### ABOUT THIS EXERCISE:
Please copy each line in the records below that contains the string "computer".

### Data records:
════════════════════
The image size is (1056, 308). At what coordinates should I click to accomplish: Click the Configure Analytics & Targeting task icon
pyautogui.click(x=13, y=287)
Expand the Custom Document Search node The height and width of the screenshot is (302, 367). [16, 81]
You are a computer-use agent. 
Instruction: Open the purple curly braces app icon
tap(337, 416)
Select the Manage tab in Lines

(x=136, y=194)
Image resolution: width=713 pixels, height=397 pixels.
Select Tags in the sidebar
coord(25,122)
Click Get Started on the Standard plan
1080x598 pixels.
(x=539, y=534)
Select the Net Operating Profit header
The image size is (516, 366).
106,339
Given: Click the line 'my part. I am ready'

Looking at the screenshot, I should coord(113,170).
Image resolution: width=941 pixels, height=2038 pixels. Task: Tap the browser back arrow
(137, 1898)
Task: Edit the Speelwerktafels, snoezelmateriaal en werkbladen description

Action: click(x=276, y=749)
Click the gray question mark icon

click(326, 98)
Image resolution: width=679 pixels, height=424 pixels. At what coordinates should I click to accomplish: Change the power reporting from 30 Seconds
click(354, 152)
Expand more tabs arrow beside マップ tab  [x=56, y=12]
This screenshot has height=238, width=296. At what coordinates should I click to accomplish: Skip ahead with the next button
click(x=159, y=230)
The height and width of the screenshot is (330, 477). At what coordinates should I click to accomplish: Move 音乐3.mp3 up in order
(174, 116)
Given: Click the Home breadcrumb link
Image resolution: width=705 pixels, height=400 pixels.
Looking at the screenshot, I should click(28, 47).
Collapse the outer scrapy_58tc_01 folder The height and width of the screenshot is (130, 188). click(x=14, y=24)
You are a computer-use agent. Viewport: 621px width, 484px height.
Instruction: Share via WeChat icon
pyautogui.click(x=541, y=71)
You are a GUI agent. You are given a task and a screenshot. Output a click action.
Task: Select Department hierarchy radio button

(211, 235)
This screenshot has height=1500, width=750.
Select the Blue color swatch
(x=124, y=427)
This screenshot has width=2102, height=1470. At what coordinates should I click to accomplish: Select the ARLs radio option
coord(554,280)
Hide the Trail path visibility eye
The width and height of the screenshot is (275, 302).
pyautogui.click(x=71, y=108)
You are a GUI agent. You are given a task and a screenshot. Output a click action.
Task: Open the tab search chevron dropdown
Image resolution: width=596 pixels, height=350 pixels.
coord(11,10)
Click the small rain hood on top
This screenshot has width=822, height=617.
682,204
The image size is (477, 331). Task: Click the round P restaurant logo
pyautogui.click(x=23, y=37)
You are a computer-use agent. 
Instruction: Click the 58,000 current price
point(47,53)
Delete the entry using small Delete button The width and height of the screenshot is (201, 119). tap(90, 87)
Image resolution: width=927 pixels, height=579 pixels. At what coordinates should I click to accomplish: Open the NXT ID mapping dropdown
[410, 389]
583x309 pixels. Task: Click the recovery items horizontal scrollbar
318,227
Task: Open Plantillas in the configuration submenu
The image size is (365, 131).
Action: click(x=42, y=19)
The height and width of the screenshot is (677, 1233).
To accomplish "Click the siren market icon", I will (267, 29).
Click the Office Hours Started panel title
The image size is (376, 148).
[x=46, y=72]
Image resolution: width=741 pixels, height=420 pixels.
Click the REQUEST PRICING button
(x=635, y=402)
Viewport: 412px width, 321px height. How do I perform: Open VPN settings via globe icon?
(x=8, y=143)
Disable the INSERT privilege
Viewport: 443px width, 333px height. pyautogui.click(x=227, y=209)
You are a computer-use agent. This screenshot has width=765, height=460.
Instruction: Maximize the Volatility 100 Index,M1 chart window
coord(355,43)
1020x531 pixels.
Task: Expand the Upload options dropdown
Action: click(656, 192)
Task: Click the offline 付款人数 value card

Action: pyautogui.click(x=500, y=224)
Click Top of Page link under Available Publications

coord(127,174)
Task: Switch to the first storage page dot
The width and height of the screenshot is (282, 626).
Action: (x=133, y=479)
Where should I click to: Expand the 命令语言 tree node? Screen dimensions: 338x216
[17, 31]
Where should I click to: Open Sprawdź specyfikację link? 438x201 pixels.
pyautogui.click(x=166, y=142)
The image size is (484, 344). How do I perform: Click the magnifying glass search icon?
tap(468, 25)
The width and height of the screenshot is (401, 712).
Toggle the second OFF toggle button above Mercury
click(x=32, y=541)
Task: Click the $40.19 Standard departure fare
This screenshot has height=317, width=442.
════════════════════
### ANSWER TO THE EXERCISE:
You are a computer-use agent. 
You are a computer-use agent. Viewport: 621px width, 484px height.
You are a computer-use agent. 
You are a computer-use agent. This screenshot has width=765, height=460.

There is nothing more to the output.